Biomolecule-assisted synthesis of Ag/reduced graphene oxide nanocomposite with excellent electrocatalytic and antibacterial performance.

In this work, an environmentally friendly method was applied for the synthesis of aqueous suspension of l-cysteine modified Ag nanoparticles (NPs)-decorated reduced graphene oxide (rGO) nanocomposite. l-cysteine played a triple role as reducing agent, stabilizer and linker of Ag NPs onto the surface of rGO. The resultant nanocomposite was characterized by Fourier transform infrared spectroscopy (FT-IR), X-ray diffraction studies (XRD), zeta potential, Raman spectroscopy, scanning electron microscopy (SEM) and energy dispersive analysis of X-ray (EDX).
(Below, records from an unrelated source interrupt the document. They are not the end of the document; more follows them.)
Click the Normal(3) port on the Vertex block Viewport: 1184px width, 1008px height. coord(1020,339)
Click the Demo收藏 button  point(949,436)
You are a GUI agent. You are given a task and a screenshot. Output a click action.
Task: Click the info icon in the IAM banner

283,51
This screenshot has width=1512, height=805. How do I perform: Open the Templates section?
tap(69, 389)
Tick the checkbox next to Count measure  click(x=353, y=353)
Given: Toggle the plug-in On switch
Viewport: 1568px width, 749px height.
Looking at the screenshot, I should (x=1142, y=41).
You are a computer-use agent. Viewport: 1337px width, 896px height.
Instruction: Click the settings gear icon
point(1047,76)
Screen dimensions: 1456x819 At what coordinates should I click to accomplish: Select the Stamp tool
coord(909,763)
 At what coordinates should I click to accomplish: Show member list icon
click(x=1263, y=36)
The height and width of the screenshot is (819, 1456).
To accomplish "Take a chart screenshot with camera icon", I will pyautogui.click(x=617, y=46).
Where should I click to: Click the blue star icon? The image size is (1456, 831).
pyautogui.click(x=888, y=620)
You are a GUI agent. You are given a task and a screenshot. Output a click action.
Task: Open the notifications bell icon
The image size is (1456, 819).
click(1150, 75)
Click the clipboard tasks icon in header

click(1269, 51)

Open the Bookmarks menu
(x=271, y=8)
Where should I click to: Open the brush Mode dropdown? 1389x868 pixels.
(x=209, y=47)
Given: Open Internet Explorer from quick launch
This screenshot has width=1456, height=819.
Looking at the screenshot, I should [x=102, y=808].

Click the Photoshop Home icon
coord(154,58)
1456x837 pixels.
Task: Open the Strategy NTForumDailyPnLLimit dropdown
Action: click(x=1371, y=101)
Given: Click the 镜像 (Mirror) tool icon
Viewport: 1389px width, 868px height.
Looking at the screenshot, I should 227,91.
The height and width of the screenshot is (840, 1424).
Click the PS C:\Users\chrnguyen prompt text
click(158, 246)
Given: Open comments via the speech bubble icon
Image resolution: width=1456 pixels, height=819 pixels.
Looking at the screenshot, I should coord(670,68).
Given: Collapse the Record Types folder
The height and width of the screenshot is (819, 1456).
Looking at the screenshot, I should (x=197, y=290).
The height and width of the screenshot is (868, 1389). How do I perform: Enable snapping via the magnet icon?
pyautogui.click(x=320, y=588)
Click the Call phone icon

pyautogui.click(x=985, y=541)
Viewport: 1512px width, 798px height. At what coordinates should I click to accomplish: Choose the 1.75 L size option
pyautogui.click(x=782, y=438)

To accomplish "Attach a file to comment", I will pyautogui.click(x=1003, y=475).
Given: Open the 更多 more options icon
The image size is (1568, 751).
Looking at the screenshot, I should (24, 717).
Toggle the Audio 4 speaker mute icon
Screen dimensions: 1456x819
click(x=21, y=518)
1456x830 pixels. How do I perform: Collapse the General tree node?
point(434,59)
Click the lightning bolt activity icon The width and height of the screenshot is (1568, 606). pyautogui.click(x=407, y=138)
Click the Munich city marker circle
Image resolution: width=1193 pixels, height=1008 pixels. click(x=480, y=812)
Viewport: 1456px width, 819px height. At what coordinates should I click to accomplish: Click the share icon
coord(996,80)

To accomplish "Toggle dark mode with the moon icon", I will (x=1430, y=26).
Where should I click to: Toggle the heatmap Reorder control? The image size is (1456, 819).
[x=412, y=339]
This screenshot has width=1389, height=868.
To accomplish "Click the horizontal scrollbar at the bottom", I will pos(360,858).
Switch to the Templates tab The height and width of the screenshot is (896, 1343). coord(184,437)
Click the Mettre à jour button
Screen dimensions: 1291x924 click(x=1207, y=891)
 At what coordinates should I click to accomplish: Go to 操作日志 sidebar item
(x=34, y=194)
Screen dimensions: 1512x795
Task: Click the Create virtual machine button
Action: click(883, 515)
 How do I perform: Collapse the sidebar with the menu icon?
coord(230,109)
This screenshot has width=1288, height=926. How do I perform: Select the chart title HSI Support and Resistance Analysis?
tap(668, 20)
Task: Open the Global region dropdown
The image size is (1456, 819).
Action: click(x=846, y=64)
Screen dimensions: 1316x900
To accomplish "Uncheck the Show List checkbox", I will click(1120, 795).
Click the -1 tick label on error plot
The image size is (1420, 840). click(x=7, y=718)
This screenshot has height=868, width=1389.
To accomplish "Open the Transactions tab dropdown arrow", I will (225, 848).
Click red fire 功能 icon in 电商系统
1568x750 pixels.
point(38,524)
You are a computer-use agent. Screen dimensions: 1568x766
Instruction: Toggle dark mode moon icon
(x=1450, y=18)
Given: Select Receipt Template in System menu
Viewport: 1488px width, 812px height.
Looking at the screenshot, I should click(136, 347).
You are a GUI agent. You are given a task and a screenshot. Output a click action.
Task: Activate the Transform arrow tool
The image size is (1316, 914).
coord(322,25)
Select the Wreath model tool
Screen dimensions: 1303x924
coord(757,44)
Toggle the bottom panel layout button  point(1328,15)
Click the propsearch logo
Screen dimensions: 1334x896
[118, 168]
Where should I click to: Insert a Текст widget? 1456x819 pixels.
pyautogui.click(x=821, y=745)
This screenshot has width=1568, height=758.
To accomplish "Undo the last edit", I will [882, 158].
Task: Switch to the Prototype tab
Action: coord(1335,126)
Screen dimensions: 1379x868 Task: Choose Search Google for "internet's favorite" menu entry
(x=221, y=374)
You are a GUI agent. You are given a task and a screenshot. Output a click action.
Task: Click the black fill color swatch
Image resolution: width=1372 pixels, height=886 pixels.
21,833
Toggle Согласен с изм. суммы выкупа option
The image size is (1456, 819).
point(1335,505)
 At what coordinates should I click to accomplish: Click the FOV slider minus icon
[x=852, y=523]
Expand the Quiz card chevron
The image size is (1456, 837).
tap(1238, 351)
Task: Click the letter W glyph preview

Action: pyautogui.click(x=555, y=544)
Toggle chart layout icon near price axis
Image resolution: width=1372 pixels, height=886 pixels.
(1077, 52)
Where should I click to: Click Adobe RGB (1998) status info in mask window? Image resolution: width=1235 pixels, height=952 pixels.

Meanwhile, minimum inhibitory concentration (MIC), minimum bacterial concentration (MBC), agar well diffusion and cyclic voltammetry (CV) techniques were used for the investigation of antibacterial and electrocatalytic behaviors of the nanocomposite, respectively. The obtained nanocomposite showed not only enhanced electrocatalytic activity for glucose but also excellent antibacterial activity against Escherichia coli (E. coli) and Staphylococcus aureus (S. aureus).